### The records ###
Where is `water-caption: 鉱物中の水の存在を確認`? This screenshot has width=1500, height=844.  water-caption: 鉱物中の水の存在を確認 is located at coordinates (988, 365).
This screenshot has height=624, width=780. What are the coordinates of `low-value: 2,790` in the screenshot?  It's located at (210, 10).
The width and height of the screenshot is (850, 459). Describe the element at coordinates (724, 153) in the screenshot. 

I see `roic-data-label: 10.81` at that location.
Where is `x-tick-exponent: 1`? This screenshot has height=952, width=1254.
###
## What is needed
Format the rows above as a numbered list, leaving out the blank lines.

## Written solution
1. Where is `water-caption: 鉱物中の水の存在を確認`? This screenshot has width=1500, height=844.  water-caption: 鉱物中の水の存在を確認 is located at coordinates (988, 365).
2. This screenshot has height=624, width=780. What are the coordinates of `low-value: 2,790` in the screenshot?  It's located at (210, 10).
3. The width and height of the screenshot is (850, 459). Describe the element at coordinates (724, 153) in the screenshot. 
4. I see `roic-data-label: 10.81` at that location.
5. Where is `x-tick-exponent: 1`? This screenshot has height=952, width=1254.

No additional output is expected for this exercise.